JUNE TABOR, IAIN BALLAMY, HUW WARREN – QUERCUS / ECM 2276 player
It's Quercus' intriguing allegiance to tradition, while at the same time stretching the music's boundaries harmonically, that makes this such a compelling group.
John Kelman, All About Jazz
The trio Quercus delivers profound and moving interpretations of traditional and non-traditional song on its debut album, approaching the heart of the material by unorthodox routes. In this unique group, the dark voice of the great English folksinger June Tabor is framed and supported by the quietly adventurous arrangements and subtle improvisations of Iain Ballamy and Huw Warren. Warren has worked with Tabor for 25 years already and made important contributions to her albums. “His piano”, The Guardian has observed, “has teased out the deeper autumnal colours in Tabor’s range.” The nature of their association in Quercus is different, however. This is very much a collaborative band. Together and from different vantage points singer, saxophonist and pianist explore the emotional core of the songs. Most importantly, the songs and the words are respected as instrumental skills and melodic imaginations are harnessed to illuminate them.
The first part of “Come Away Death”, for instance, based upon Shakespeare’s text from Twelfth Night, finds Ballamy’s tenor sax chanting with the vocal line. “One of the things I’m trying to do in Quercus”, Ballamy says, “is to make one sound with June’s voice. It’s a matter of tone and precise control of volume. When you have music in tune and deeply blended at the source like that it can be very powerful in the moment. As a goal, that’s much more interesting to me than the execution of a clever solo.” The second half of the piece is Ballamy’s instrumental setting of the text, saxophone and piano dancing to an iambic beat.
In common with most of Tabor’s work, material selected does not shy from life’s big topics: death, war and betrayal are themes here, but also love, fidelity and reunion. The album opens tenderly with Robert Burns’ “Lassie Lie Near Me”, but before long the transitory nature of happiness is captured in A.E. Housman’s World War I poem “The Lads In Their Hundreds” set to George Butterworth’s music in an arrangement by Ballamy. Warren’s solo piece “Teares”, channeling Dowland, is an appropriate response…
The chamber music precision of Quercus’ performance belies the fact that it was recorded live at the end of a British tour in 2006, at the Anvil in Basingstoke. (As Ballamy recalls, “the piano was excellent, the acoustics in the hall were good, and nobody coughed.”) The tapes were mixed in Oslo in 2012 by Manfred Eicher and Jan Erik Kongshaug, together with Ballamy and Warren.

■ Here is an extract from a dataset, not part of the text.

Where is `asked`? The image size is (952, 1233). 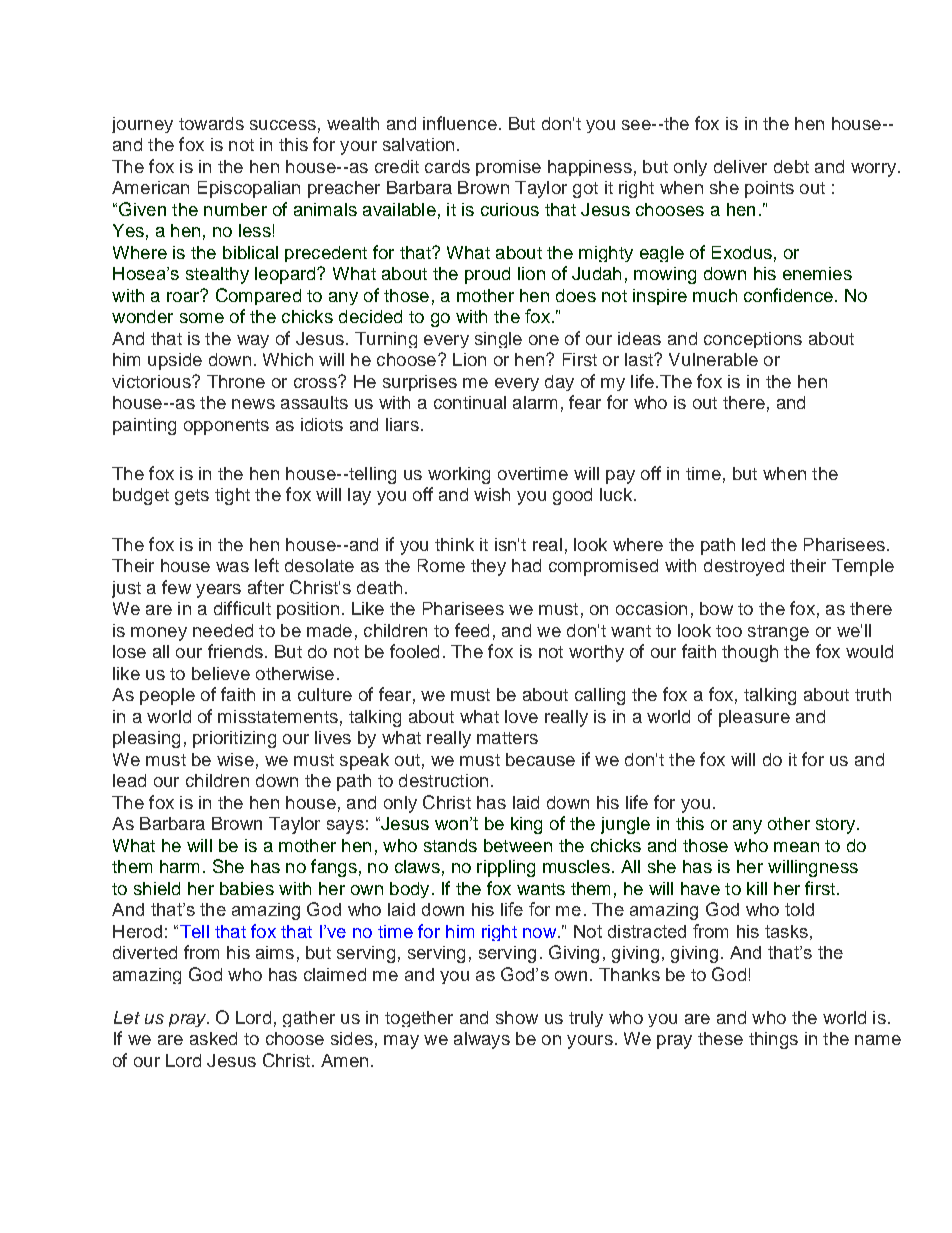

An important figure in British music since the 1960s, June Tabor first attracted attention singing unaccompanied traditional songs in the folk clubs (The present disc includes a beautiful solo performance of “Brigg Fair”). Tabor’s distinguished discography has emphasized the primacy of traditional material but she has proven to be a gripping interpreter of songs from many sources. The recipient of a number of prizes, she swept the BBC’s Folk Awards in 2012 winning prizes as folk singer of the year, and album and track of the year prizes for her collaborations with Oysterband on “Ragged Kingdom” (Topic Records). “June Tabor’s repertoire has never been blinkered by a quest for authenticity: she has covered all territories from Weimar ballads via jazz to the most trad of trad English folk. And yet, the sense of scholarship that she brings to her work never lets you forget that you are listening to, perhaps, the greatest interpreter and curator of indigenous British music”, said Chris Jones of BBC Online.

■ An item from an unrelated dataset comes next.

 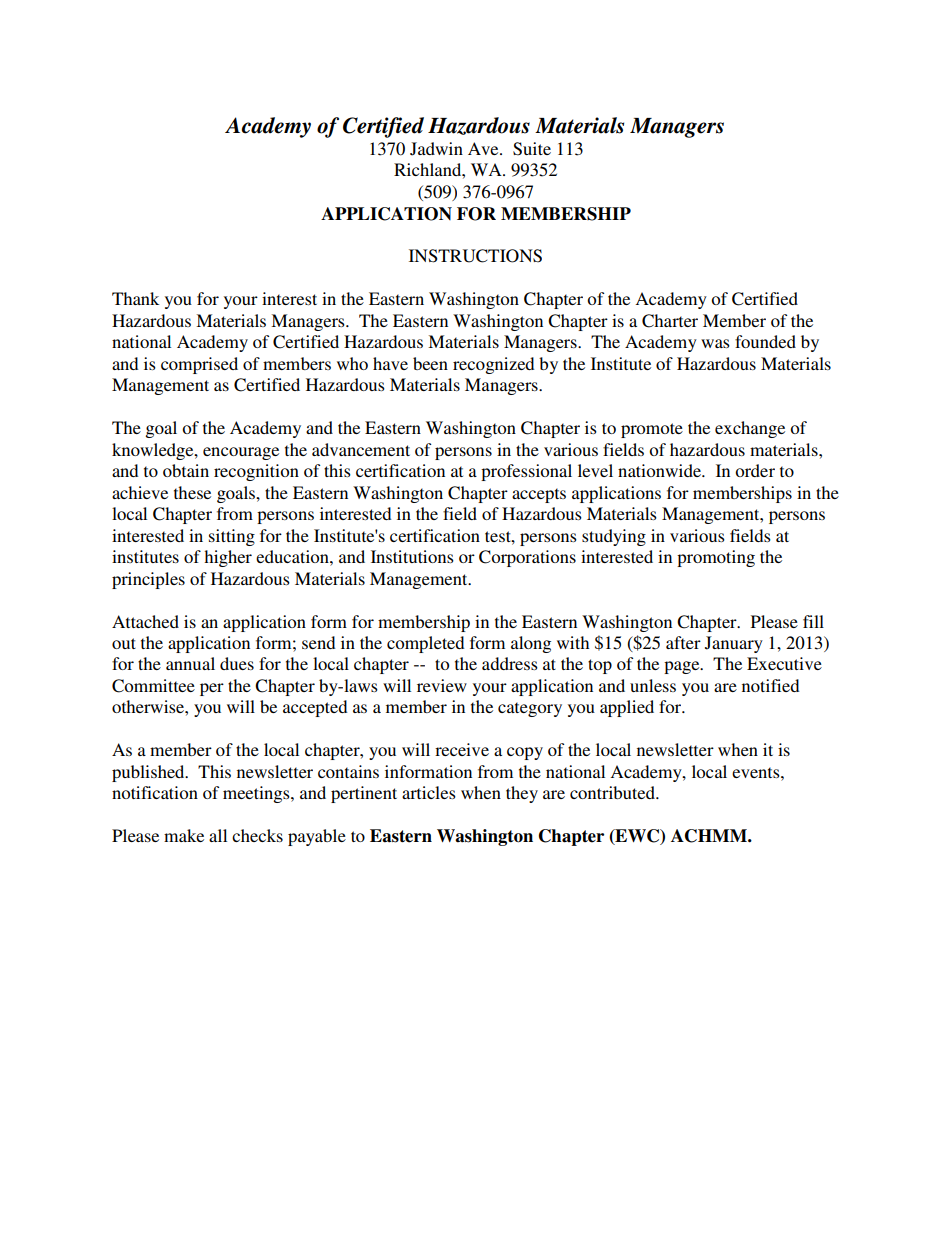 I want to click on Suite, so click(x=532, y=149).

Iain Ballamy’s been a major contributor to aspects of improvised music in Britain for three decades, leading his own quartet at Ronnie Scott’s when just 20. He was a co-founder of Loose Tubes, the innovative large ensemble, in 1984, has had long playing associations with Django Bates and Billy Jenkins and has played with many major figures in international jazz including Hermeto Pascoal, Gil Evans, Dewey Redman, Mike Gibbs and more. In 2001 he was awarded the BBC Radio 3 special award for innovation at the British Jazz Awards. He is well-known to ECM listeners for his work with the experimental group Food of which he is co-leader with Thomas Strønen (albums include “Quiet Inlet” and “Mercurial Balm”). Other current projects include a saxophone and button accordion duo with Stian Carstensen, and the jazz quartet Anorak with Gareth Williams, Steve Watts and Martin France. Ballamy’s invitation to play on June Tabor’s album “At The Wood’s Heart”, as well as collaboration with Huw Warren in a number of contexts, led to the formation of Quercus.

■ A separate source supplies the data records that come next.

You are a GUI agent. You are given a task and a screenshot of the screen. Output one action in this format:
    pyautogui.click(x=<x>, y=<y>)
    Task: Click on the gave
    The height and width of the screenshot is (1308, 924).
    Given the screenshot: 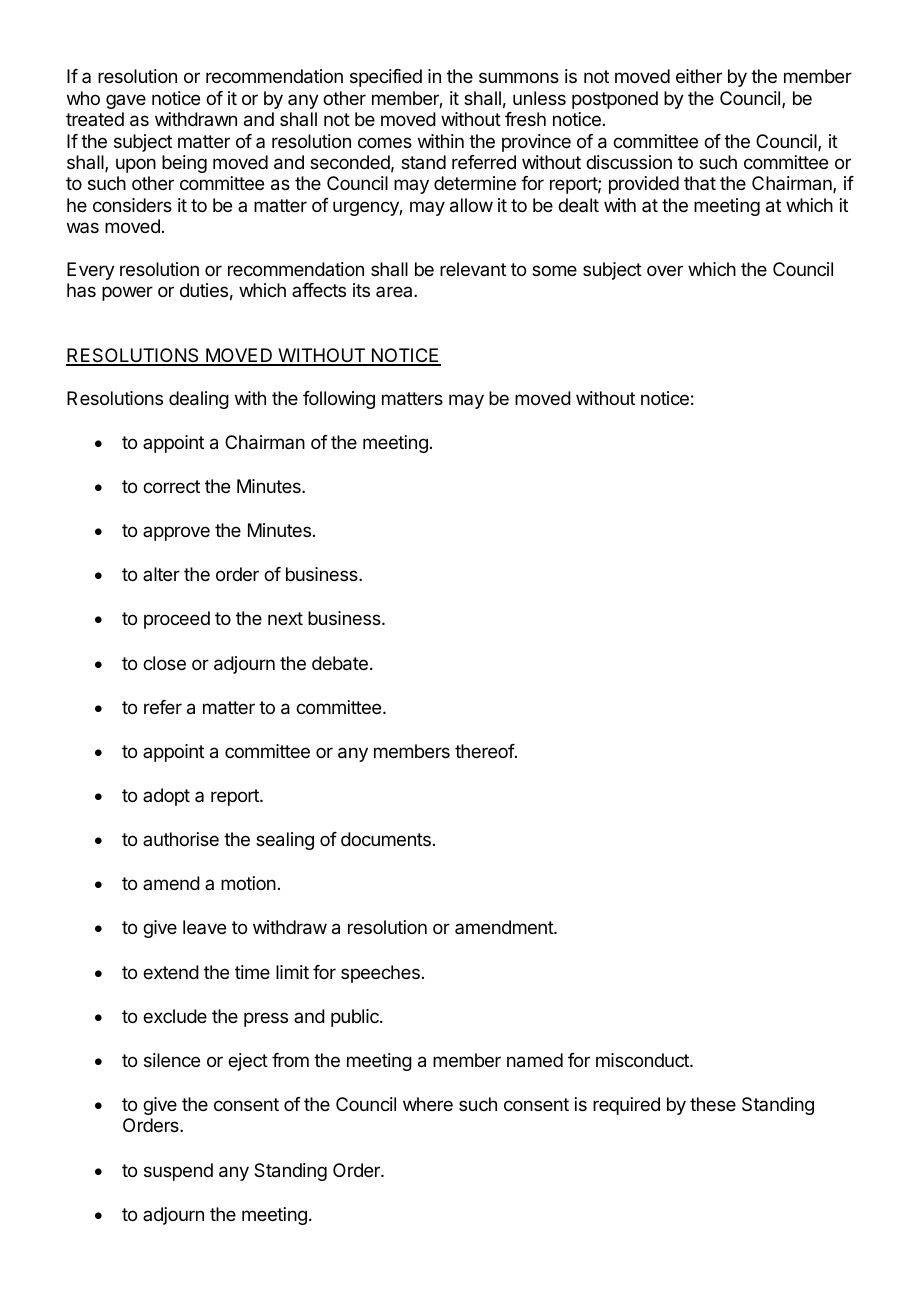 What is the action you would take?
    pyautogui.click(x=126, y=101)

Welsh-born Huw Warren played cello and organ before attending Goldsmiths College in London where he studied with John Tilbury, the experimental pianist associated with AMM and post-Cage new music. Warren subsequently became involved in both jazz and avant garde scenes and his work since has roved fearlessly through the genres. He co-led the jazz group Perfect Houseplants, produced early music projects with Andrew Manze and the Orlando Consort, toured widely with the Creative Jazz Orchestra, and in recent seasons has collaborated with Maria Pia de Vito, Mark Feldman, Ralph Towner and many others. As a session player he has worked with Billy Bragg, Elvis Costello, Eddi Reader and more. Huw Warren has been pianist and musical director for June Tabor since 1988.